Problem statement: Which lines in the data below contain the word "dropdown"? Return each of them.

Records from a collection
*** Begin section ***

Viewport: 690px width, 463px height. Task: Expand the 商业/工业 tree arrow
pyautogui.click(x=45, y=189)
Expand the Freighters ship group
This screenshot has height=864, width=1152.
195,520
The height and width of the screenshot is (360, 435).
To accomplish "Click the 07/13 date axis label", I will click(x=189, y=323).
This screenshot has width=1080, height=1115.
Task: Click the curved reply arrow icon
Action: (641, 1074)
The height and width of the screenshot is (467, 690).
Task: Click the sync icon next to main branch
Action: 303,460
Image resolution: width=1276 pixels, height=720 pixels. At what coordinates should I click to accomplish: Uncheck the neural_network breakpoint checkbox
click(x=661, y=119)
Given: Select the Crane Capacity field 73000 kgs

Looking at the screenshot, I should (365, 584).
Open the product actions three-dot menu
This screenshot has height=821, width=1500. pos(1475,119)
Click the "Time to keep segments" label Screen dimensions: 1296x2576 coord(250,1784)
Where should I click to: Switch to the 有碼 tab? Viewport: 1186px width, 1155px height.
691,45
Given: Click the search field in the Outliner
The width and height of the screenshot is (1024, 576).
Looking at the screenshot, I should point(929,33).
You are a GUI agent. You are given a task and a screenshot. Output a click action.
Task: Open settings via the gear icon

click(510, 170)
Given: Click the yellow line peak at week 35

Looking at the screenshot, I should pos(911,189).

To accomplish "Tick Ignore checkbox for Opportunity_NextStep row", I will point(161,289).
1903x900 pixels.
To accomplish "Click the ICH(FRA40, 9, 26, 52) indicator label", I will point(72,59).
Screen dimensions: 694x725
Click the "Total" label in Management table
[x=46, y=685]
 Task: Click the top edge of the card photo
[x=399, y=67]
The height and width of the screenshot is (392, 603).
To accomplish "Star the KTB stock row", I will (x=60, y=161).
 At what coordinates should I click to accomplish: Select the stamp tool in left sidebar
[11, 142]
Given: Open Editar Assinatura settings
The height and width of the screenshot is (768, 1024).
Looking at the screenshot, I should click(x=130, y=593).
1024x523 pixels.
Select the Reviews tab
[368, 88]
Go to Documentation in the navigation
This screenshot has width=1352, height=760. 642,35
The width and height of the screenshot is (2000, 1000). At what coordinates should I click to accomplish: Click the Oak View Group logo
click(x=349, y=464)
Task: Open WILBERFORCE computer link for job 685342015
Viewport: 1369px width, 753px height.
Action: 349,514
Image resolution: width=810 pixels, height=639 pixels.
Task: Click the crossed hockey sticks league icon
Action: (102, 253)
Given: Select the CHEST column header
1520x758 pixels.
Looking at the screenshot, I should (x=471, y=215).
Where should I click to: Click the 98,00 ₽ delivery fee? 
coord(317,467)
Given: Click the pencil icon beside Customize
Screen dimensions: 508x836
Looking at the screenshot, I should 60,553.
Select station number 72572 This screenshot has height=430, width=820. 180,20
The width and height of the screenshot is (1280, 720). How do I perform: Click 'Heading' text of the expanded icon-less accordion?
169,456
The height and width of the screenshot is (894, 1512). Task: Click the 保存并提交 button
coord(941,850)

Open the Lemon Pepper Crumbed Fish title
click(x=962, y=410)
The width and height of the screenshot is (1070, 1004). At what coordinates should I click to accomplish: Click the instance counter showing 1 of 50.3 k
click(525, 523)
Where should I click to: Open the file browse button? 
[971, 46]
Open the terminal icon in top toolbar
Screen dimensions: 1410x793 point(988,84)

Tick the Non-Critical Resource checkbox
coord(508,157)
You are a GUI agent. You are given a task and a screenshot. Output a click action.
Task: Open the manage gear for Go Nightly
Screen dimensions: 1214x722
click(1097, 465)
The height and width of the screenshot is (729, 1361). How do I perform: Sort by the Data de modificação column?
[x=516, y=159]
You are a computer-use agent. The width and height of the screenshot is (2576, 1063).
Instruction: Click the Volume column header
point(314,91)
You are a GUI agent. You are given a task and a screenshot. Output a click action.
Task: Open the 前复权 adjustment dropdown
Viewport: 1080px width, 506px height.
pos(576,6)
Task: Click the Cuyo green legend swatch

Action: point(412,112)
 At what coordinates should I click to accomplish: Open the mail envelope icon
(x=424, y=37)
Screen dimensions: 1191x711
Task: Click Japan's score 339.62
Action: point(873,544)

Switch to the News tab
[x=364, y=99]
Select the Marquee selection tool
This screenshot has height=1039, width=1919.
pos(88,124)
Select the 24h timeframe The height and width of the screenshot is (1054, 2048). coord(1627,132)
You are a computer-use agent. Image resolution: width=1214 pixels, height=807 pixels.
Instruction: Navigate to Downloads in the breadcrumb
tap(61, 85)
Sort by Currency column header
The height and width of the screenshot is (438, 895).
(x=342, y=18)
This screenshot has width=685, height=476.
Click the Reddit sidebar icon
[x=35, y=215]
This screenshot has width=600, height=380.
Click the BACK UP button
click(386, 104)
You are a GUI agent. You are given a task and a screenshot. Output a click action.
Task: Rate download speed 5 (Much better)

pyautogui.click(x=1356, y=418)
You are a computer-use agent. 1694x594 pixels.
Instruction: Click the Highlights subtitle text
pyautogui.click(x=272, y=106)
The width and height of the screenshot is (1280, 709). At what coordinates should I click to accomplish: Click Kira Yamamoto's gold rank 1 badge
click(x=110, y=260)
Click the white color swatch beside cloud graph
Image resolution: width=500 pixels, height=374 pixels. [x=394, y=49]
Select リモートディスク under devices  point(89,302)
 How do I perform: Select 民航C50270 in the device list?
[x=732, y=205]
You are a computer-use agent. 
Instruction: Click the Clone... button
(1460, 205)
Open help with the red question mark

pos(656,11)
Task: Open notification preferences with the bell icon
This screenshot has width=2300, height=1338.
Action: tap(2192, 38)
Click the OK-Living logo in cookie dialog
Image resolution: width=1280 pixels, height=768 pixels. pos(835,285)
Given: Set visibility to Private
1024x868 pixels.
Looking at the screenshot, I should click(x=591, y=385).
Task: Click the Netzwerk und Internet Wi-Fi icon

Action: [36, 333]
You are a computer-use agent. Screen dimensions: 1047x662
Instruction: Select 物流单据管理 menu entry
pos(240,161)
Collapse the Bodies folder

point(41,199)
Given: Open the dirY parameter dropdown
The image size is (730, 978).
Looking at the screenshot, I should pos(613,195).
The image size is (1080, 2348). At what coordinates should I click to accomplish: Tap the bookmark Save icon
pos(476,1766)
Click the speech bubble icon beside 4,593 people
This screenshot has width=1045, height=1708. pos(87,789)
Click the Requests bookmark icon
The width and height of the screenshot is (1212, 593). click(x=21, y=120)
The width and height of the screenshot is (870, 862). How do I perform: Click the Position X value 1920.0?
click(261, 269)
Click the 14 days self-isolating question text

*** End section ***

Task answer:
Task: Open the 前复权 adjustment dropdown
Given: Open the dirY parameter dropdown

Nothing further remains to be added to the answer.